━━━━━ Extracted material

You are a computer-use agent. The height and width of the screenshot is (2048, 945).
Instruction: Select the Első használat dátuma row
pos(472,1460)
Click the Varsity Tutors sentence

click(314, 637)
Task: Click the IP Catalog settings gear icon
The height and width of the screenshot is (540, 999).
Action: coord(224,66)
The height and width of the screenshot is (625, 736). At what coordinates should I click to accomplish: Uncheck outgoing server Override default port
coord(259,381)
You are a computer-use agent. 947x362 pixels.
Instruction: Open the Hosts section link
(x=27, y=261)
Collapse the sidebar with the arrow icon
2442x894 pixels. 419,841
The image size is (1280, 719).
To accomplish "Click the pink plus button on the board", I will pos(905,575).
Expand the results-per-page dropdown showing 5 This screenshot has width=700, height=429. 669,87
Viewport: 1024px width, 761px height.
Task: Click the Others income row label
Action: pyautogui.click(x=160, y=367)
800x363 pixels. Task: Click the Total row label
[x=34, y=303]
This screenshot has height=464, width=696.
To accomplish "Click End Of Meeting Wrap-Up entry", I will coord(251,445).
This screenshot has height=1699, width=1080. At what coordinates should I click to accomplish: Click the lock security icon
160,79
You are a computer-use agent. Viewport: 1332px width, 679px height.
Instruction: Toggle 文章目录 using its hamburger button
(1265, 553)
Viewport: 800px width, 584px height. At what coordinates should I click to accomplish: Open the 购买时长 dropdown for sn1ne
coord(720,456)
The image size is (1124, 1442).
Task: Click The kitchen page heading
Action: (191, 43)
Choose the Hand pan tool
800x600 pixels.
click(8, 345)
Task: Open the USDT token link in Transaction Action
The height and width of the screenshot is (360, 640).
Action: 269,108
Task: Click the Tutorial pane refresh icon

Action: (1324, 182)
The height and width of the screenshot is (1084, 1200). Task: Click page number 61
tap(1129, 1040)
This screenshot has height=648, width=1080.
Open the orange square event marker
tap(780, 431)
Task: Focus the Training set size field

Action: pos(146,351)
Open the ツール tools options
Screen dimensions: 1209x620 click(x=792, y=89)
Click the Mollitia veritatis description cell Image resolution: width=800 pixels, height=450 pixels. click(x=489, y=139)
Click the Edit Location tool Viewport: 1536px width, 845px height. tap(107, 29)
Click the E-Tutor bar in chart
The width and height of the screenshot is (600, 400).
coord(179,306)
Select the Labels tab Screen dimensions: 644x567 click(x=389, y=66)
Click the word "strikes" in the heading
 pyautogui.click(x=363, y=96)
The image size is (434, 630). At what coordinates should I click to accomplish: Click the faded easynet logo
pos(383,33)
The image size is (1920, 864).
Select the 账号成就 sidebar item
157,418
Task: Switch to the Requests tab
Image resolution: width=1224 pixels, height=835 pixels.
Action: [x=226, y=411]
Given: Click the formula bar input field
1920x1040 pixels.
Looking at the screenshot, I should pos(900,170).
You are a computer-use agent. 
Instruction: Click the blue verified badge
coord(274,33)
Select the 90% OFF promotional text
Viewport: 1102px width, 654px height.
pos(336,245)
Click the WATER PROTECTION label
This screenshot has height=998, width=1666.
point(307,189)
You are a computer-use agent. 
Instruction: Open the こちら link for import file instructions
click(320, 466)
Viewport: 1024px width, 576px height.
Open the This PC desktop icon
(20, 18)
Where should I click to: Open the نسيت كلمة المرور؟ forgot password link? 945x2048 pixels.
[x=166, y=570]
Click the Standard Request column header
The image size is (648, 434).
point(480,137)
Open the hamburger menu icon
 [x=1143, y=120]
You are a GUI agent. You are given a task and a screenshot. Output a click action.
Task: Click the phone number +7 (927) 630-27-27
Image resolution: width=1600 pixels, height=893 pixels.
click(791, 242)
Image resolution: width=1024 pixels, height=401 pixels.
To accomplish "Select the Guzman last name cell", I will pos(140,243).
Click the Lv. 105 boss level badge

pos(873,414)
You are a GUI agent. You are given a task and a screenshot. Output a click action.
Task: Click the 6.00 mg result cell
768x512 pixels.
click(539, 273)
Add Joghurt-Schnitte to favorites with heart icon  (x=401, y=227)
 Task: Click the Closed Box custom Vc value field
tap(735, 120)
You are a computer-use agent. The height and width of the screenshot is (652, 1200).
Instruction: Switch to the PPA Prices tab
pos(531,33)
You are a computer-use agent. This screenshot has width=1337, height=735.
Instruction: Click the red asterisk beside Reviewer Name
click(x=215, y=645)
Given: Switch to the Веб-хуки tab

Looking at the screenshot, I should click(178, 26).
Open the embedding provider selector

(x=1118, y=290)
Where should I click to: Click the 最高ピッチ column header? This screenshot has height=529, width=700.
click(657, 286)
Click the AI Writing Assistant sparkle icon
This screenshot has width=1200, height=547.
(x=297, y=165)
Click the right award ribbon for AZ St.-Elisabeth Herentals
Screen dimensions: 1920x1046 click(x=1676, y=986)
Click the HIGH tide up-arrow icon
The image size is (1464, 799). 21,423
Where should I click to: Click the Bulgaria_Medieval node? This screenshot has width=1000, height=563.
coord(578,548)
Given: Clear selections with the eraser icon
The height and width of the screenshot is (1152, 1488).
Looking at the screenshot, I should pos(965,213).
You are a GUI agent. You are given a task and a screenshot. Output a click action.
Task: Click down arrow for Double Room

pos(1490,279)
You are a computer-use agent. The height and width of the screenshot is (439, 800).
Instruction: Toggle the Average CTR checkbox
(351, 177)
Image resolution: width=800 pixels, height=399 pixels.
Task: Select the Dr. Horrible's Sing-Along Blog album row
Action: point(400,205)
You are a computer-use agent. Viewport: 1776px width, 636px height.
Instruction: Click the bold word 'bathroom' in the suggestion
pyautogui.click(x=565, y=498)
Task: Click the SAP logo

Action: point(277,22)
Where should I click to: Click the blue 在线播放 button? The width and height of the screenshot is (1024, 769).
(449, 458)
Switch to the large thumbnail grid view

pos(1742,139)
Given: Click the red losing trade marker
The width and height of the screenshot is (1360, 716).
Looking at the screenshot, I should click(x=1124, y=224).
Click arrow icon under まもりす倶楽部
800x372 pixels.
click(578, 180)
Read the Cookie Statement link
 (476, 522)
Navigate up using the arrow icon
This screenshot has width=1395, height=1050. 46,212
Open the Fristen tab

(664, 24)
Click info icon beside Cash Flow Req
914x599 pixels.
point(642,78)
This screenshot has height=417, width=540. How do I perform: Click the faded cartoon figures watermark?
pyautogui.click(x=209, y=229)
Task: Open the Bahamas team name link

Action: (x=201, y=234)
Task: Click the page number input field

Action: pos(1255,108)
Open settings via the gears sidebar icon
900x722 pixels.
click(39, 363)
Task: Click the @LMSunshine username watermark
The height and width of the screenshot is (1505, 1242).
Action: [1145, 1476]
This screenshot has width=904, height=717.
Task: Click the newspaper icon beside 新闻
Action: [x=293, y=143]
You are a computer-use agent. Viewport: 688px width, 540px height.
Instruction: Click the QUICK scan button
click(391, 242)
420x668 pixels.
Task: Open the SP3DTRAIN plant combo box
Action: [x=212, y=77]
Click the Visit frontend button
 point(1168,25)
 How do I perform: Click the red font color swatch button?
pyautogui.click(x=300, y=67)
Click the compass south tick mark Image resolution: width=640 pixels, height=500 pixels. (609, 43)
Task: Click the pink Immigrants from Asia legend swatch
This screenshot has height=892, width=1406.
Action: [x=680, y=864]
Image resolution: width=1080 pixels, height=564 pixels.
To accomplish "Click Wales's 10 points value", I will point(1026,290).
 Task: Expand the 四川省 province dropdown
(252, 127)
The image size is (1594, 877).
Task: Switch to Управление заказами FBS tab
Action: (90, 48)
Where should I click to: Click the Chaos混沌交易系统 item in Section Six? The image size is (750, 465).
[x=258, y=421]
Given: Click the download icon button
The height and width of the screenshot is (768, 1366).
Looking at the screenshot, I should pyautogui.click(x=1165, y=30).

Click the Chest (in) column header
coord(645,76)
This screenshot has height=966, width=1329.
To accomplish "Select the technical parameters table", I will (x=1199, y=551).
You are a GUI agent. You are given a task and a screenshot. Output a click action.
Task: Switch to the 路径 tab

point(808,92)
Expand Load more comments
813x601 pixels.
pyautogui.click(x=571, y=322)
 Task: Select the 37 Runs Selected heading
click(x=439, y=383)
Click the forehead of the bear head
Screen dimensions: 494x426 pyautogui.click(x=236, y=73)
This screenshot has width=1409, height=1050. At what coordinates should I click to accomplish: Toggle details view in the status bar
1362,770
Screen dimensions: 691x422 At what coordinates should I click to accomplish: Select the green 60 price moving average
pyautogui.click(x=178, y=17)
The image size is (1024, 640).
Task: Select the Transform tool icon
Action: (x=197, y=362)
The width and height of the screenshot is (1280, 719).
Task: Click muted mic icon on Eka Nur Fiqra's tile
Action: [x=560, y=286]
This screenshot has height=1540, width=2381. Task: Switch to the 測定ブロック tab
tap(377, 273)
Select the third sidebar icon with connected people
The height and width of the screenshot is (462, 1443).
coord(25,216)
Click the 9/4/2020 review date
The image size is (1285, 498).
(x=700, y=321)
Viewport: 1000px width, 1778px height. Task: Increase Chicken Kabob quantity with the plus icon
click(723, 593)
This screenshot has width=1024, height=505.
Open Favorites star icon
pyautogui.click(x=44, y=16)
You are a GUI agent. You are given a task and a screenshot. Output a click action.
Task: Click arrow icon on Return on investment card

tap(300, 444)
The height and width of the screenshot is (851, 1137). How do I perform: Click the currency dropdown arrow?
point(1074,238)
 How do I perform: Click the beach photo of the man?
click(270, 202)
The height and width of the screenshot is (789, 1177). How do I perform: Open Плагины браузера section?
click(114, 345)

━━━━━━━━━━

Taking the records above, retype every line from the one with "Task: Click the page number input field" down to the one with "Task: Click the @LMSunshine", exactly and with nothing else.

| Response below |
Task: Click the page number input field

Action: pos(1255,108)
Open settings via the gears sidebar icon
900x722 pixels.
click(39, 363)
Task: Click the @LMSunshine username watermark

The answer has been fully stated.